■ **WHAT TO WORK ON**
Reproduce every line of the items below without any changes, leaving the pictures out of your answer.
(begin)
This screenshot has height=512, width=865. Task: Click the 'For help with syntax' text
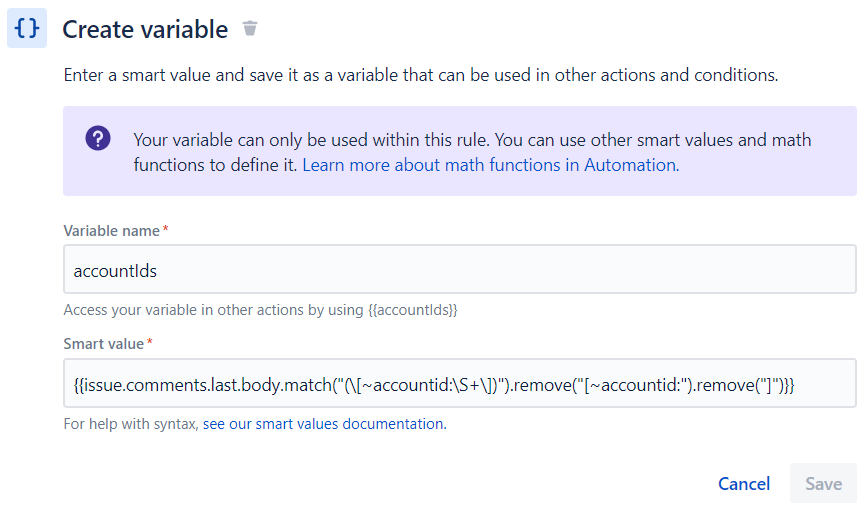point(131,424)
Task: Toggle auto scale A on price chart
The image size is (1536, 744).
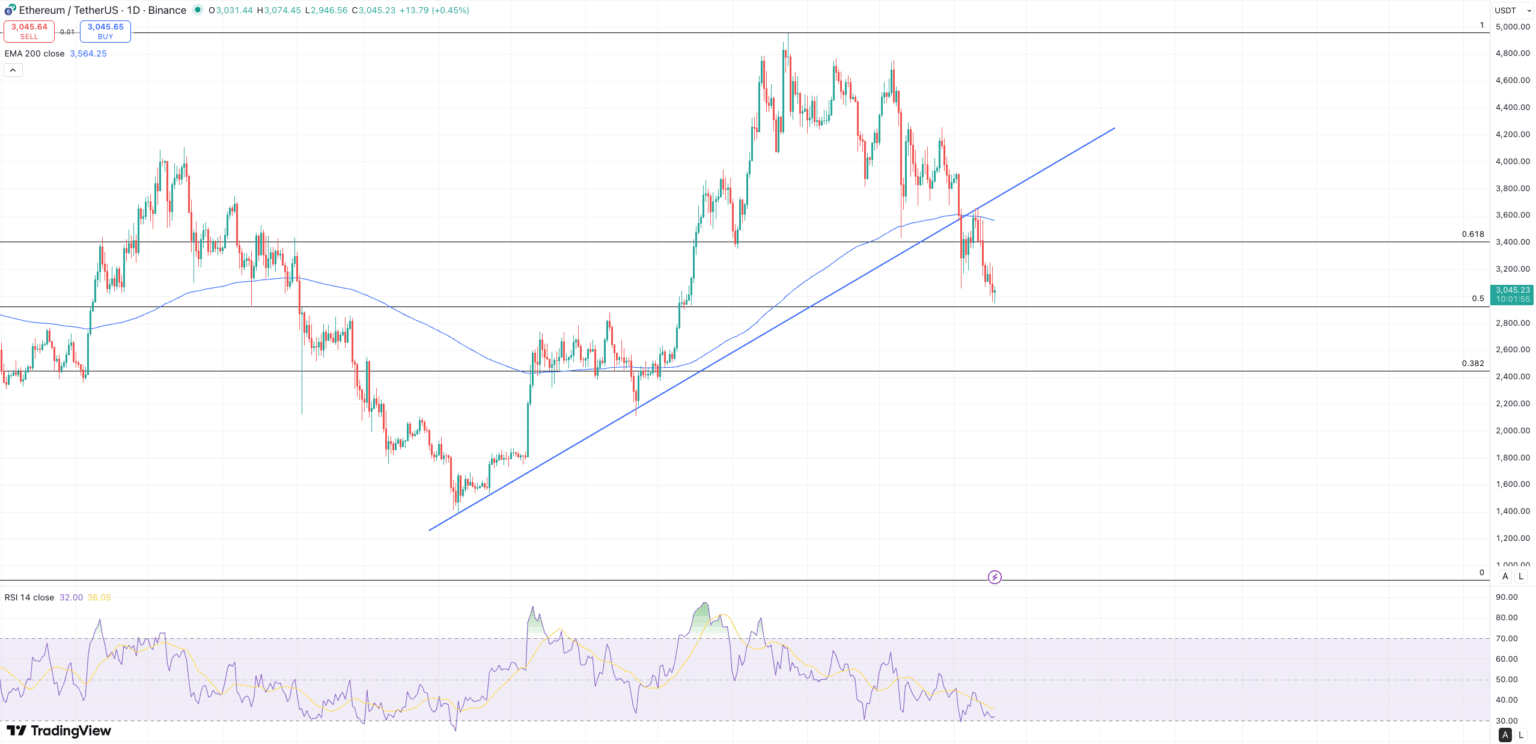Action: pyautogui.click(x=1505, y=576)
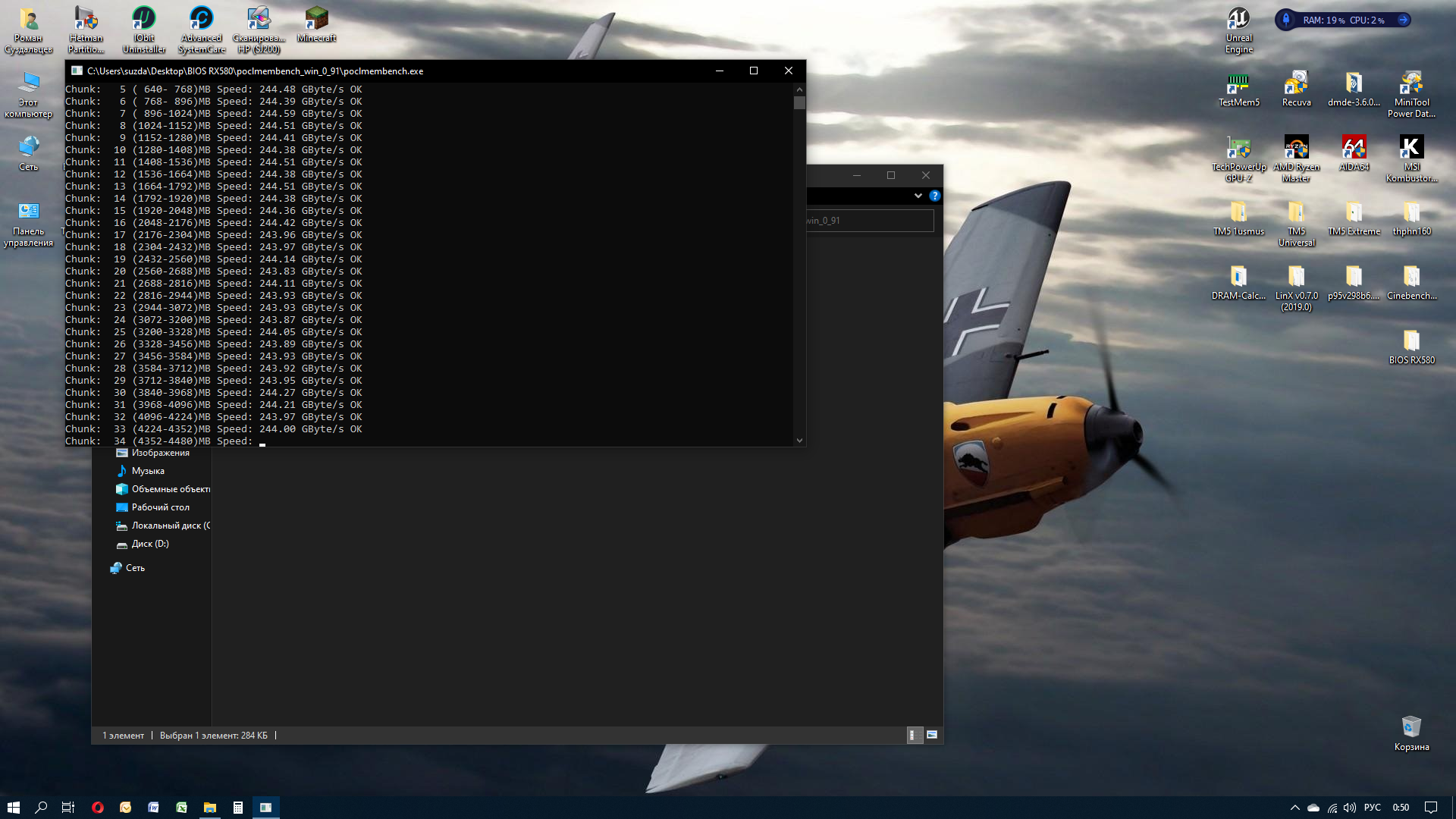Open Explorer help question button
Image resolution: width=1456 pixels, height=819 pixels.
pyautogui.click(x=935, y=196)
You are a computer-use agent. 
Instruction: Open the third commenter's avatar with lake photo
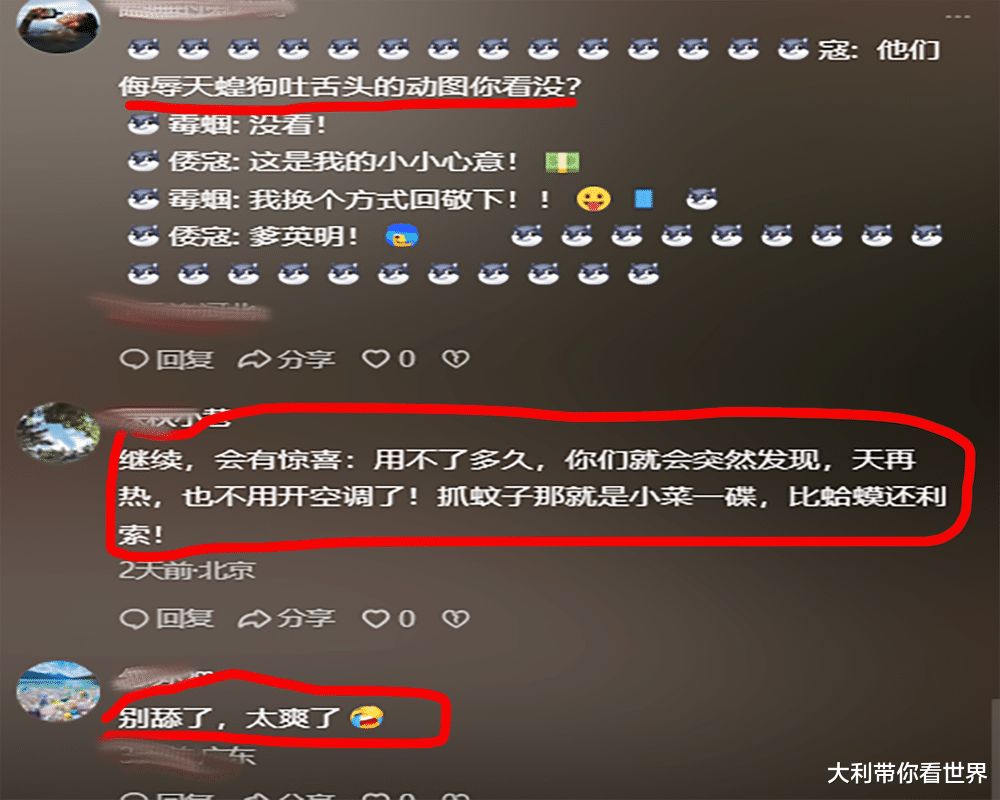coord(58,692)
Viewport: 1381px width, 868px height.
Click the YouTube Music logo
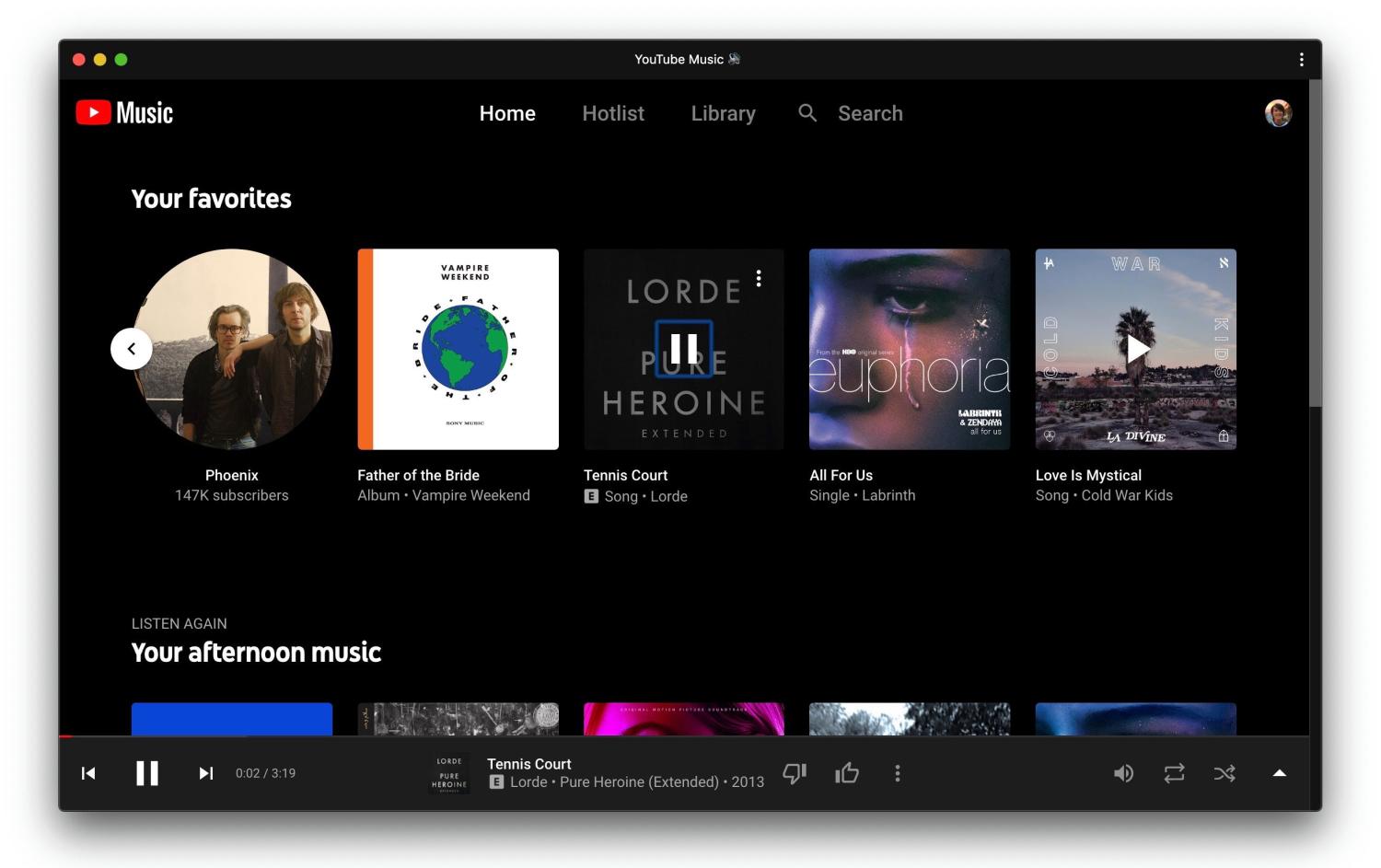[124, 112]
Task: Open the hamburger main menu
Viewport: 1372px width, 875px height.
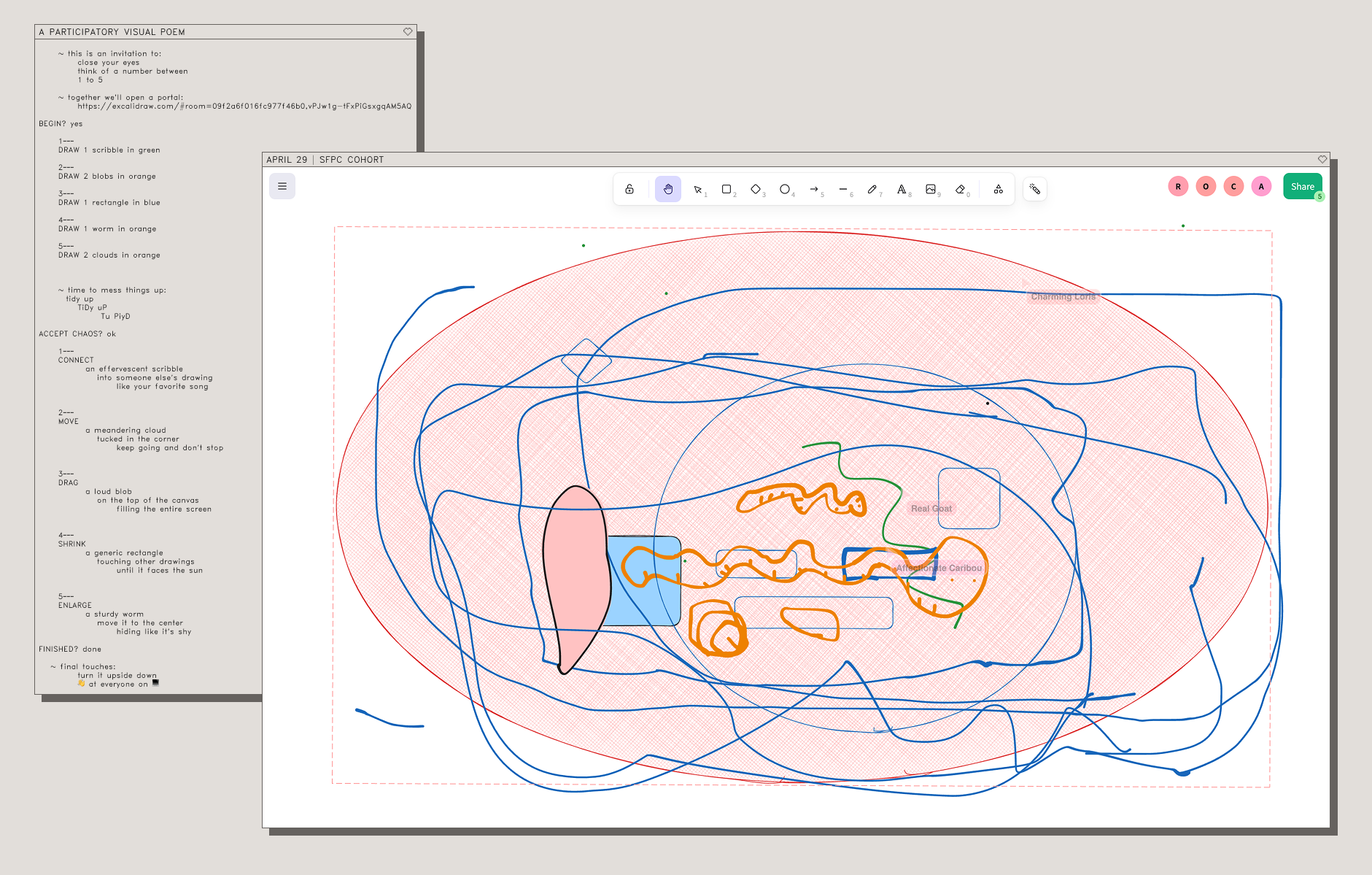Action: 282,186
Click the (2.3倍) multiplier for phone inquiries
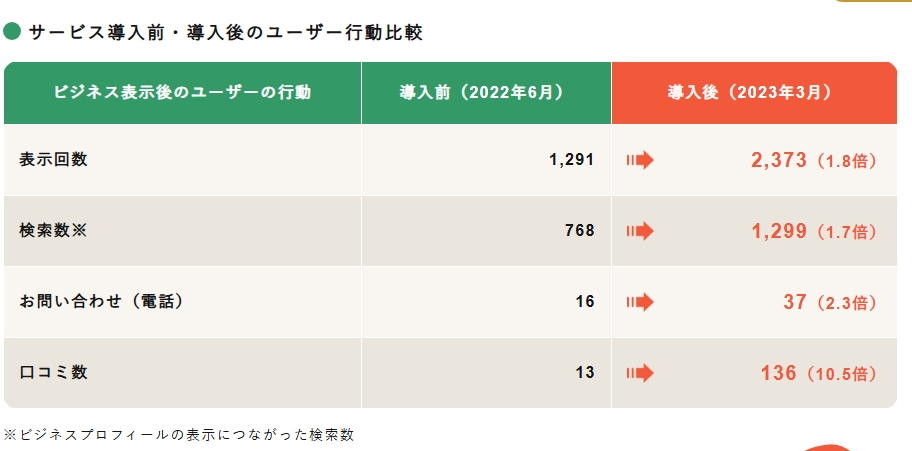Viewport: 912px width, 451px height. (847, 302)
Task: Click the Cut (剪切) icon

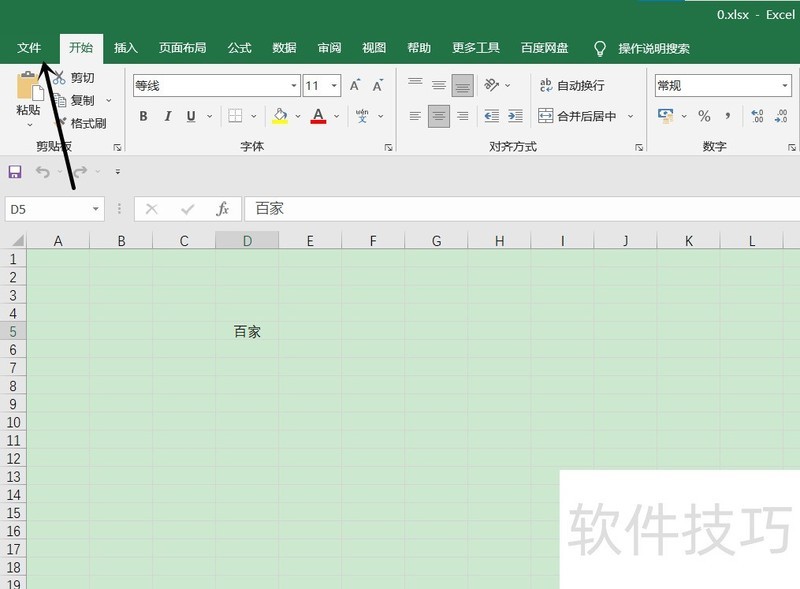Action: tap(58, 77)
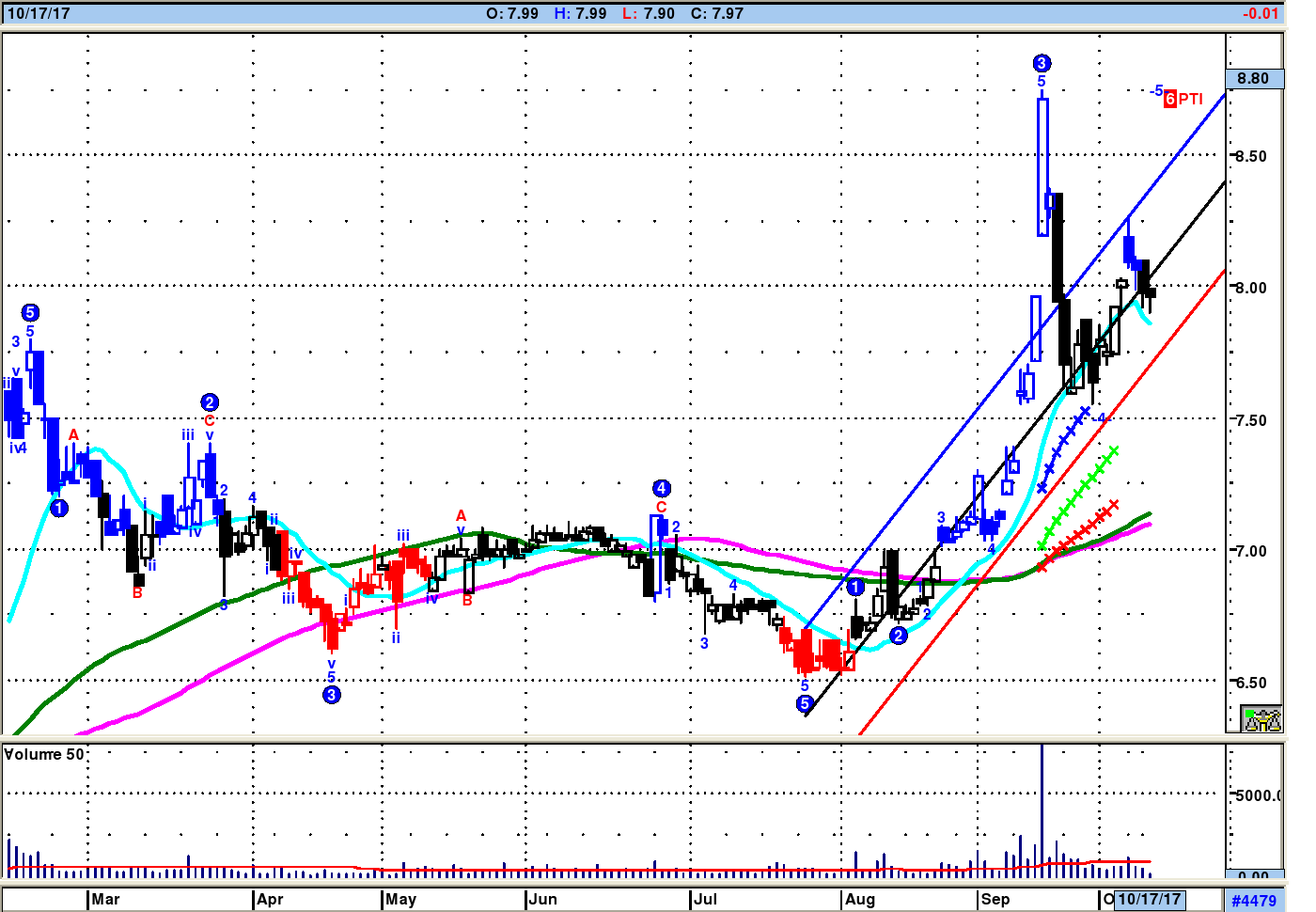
(end)
■ **EXERCISE RESPONSE**
This screenshot has height=512, width=865. Task: Click the 'For help with syntax' text
point(131,424)
Task: Toggle auto scale A on price chart
The image size is (1536, 744).
Action: pyautogui.click(x=1505, y=576)
Open Explorer help question button
Image resolution: width=1456 pixels, height=819 pixels.
pyautogui.click(x=935, y=196)
You are a computer-use agent. 
Instruction: Open the third commenter's avatar with lake photo
coord(58,692)
Viewport: 1381px width, 868px height.
Click the YouTube Music logo
[124, 112]
Task: Open the hamburger main menu
Viewport: 1372px width, 875px height.
Action: 282,186
Click the (2.3倍) multiplier for phone inquiries
Viewport: 912px width, 451px height. (847, 302)
Task: Click the Cut (剪切) icon

Action: tap(58, 77)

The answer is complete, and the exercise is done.